• [TASK PROMPT]: Within the material below, transcribe exactly the lines from the one holding "[list view] (120, 118)" through the one holding "Lægning af fliser i Horsens (530, 903)", keeping both ends and skipping the rest.

• [DATA PROVIDED]:
━━━━

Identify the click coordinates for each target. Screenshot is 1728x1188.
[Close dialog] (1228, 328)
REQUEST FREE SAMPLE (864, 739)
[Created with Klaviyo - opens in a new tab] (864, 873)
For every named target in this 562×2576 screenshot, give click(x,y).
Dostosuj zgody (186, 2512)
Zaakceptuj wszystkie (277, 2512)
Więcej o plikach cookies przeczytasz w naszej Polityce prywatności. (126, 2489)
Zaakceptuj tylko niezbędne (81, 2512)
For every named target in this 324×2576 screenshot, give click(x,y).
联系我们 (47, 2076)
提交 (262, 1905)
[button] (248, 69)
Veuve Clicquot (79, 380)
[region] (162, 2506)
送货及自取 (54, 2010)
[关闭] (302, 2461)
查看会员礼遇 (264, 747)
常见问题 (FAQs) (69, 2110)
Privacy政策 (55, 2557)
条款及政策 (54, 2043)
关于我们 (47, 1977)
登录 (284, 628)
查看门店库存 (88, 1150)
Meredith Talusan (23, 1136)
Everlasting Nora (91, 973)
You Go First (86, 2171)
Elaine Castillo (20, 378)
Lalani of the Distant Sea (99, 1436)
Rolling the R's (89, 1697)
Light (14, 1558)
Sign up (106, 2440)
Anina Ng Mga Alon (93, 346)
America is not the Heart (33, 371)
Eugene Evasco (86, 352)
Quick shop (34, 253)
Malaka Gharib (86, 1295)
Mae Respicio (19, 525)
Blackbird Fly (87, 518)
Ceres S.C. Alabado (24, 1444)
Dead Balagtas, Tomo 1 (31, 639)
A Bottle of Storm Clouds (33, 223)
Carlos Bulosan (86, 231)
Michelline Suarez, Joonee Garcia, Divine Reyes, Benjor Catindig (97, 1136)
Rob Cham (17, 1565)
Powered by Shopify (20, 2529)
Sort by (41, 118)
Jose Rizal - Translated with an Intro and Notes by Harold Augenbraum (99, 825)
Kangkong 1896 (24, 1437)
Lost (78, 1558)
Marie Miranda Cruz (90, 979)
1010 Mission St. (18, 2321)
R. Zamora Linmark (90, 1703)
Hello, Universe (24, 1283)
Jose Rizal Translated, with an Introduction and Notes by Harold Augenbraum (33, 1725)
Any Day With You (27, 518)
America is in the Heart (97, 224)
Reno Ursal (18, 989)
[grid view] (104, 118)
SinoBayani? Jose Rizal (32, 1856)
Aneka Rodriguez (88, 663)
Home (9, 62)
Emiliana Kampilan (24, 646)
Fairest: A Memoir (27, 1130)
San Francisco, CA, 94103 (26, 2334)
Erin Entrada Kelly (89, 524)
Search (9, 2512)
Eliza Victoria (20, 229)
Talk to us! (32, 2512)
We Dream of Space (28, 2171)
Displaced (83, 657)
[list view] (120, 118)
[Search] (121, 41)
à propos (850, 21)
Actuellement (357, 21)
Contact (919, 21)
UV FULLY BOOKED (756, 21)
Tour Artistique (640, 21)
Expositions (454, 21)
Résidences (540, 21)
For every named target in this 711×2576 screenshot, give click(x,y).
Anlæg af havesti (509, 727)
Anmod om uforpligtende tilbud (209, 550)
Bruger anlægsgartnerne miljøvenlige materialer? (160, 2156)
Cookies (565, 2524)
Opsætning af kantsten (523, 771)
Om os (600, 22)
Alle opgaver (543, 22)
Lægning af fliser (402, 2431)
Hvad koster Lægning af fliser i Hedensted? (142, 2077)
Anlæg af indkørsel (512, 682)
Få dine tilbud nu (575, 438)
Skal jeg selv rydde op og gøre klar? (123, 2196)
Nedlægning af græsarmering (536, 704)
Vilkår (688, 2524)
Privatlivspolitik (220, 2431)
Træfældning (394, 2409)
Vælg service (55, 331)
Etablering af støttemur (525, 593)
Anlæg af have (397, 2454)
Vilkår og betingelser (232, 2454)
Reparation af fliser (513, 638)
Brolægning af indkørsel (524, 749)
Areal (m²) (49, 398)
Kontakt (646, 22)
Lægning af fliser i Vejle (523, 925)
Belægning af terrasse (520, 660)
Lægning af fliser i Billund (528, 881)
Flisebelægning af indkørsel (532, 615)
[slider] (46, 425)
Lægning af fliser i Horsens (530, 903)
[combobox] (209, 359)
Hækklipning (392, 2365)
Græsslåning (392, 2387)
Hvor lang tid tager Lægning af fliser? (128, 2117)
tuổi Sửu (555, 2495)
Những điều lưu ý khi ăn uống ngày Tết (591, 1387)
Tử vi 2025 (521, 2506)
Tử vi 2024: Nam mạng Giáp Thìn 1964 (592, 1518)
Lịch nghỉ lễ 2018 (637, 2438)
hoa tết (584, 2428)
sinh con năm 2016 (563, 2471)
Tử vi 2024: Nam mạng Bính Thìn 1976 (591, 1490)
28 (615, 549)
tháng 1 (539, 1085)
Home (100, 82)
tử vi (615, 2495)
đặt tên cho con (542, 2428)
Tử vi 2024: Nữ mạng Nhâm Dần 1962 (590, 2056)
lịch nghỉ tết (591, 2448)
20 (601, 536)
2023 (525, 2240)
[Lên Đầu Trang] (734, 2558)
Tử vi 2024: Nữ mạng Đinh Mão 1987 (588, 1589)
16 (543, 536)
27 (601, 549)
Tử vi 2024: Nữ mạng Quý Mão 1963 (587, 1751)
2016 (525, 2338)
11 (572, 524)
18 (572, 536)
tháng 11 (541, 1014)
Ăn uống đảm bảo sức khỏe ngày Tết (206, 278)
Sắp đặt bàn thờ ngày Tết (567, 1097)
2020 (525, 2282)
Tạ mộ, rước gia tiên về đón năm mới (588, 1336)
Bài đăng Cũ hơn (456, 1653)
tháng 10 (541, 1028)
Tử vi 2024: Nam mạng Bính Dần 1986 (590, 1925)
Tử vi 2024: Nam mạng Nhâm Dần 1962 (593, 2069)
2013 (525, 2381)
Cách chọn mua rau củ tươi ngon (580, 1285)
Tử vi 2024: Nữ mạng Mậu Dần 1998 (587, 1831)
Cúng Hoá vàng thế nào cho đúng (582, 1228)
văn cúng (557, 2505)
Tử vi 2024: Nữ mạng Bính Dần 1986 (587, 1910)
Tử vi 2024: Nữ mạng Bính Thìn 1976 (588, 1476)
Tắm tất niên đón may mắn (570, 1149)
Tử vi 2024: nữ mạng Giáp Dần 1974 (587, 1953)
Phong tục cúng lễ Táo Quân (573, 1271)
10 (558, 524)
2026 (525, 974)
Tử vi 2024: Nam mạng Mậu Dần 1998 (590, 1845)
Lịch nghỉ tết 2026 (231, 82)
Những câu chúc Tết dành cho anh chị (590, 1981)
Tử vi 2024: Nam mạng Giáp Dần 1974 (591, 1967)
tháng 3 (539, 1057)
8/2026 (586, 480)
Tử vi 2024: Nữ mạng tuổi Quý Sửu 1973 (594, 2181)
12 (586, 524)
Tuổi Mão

━━━━

• [ANSWER]:
[list view] (120, 118)
[Search] (121, 41)
à propos (850, 21)
Actuellement (357, 21)
Contact (919, 21)
UV FULLY BOOKED (756, 21)
Tour Artistique (640, 21)
Expositions (454, 21)
Résidences (540, 21)
For every named target in this 711×2576 screenshot, give click(x,y).
Anlæg af havesti (509, 727)
Anmod om uforpligtende tilbud (209, 550)
Bruger anlægsgartnerne miljøvenlige materialer? (160, 2156)
Cookies (565, 2524)
Opsætning af kantsten (523, 771)
Om os (600, 22)
Alle opgaver (543, 22)
Lægning af fliser (402, 2431)
Hvad koster Lægning af fliser i Hedensted? (142, 2077)
Anlæg af indkørsel (512, 682)
Få dine tilbud nu (575, 438)
Skal jeg selv rydde op og gøre klar? (123, 2196)
Nedlægning af græsarmering (536, 704)
Vilkår (688, 2524)
Privatlivspolitik (220, 2431)
Træfældning (394, 2409)
Vælg service (55, 331)
Etablering af støttemur (525, 593)
Anlæg af have (397, 2454)
Vilkår og betingelser (232, 2454)
Reparation af fliser (513, 638)
Brolægning af indkørsel (524, 749)
Areal (m²) (49, 398)
Kontakt (646, 22)
Lægning af fliser i Vejle (523, 925)
Belægning af terrasse (520, 660)
Lægning af fliser i Billund (528, 881)
Flisebelægning af indkørsel (532, 615)
[slider] (46, 425)
Lægning af fliser i Horsens (530, 903)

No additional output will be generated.